Review: Một Khu Đất Tốt // Blessed Land (2019)


The wind howls and the land morphs in Pham Ngoc Lan’s short film, Mot Khu Dat Tot (“Blessed Land”). Receiving its world premiere at the Berlinale this year, the Vietnamese short follows a mother and her son as they search for her husband’s grave. A golf course has sprung up where the cemetery once was, though the imposing sand dunes and grass swaying in the wind remain as important, timeless markers of its past inhabitants. 

The film is less an angry protest against urban development, and more a wistful contemplation of the past lives and after-lives of places. Pham forces us to confront an unconventional set of characters and images in its short running time—a cow herder, a golfer, a mother and son, eels, cows, a broken vase—and attempt to make sense of who they are, and where we are in time. They sometimes become several other things: metaphors, dreams, ghosts. 



Presented in black-and-white, there is an unshakable sense of the past, even as we witness more recent events. The golfer’s girlfriend dreams of a mother and brother wandering around trying to find a relative’s grave, a strange, unsettling coincidence with the circumstances of the main mother and son pair in the film. Characters remain nameless and places are unspecified, reflecting a desire to express deeper, wider, communal experiences of loss and change, rather than merely document the transformation of a particular Vietnamese village.


Though the sound design can feel a little heavy at times, there is a wonderful musicality in Pham’s nature—you can almost hear each grain of sand bristling with the grass, each branch creaking and bending in the wind. Visually, Pham has rendered an otherwise unextraordinary landscape with a captivating disquiet, and the ominous seems to loom in each shot of sky, tree, puddle, eel. 

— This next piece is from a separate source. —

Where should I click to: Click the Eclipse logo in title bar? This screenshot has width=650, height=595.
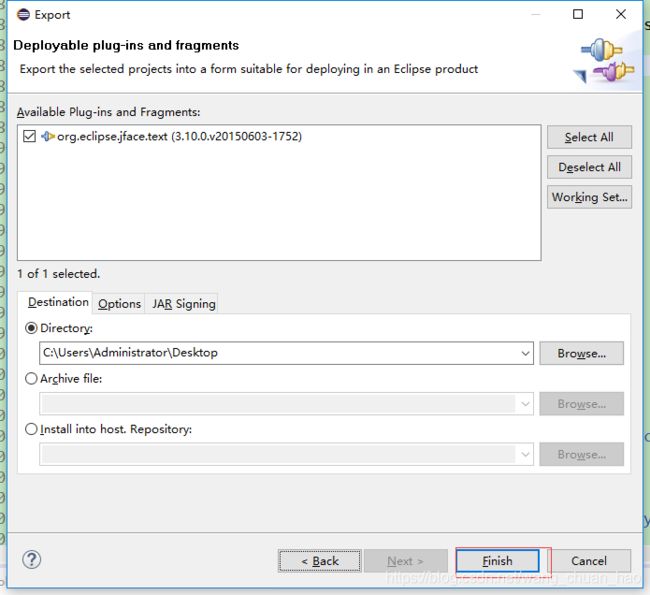pyautogui.click(x=23, y=15)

Perhaps influenced by his formal education in urban design and planning at Hanoi Architecture University, Pham’s cinematic work has often engaged with development, land and Man’s relationship with them. His previous short film, Another City, which also premiered at the Berlinale, in 2016, addressed the interactions between urban landscapes and humans, the big city and nature’s tireless invasion into it.